● Dataset entries
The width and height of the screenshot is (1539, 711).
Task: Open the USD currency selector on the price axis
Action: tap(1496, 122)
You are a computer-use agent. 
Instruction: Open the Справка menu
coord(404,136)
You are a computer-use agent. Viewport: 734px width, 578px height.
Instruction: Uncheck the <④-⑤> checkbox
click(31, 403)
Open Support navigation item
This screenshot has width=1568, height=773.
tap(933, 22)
...
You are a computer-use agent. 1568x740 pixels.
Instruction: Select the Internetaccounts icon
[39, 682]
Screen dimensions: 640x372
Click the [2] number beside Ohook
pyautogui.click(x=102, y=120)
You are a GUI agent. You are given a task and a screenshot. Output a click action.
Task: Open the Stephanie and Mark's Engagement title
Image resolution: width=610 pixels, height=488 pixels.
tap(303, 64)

● Instructions to follow
Copy each line of the records containing the string "agent".

● Exercise answer
You are a computer-use agent. 
You are a computer-use agent. Viewport: 734px width, 578px height.
You are a computer-use agent. 1568x740 pixels.
You are a GUI agent. You are given a task and a screenshot. Output a click action.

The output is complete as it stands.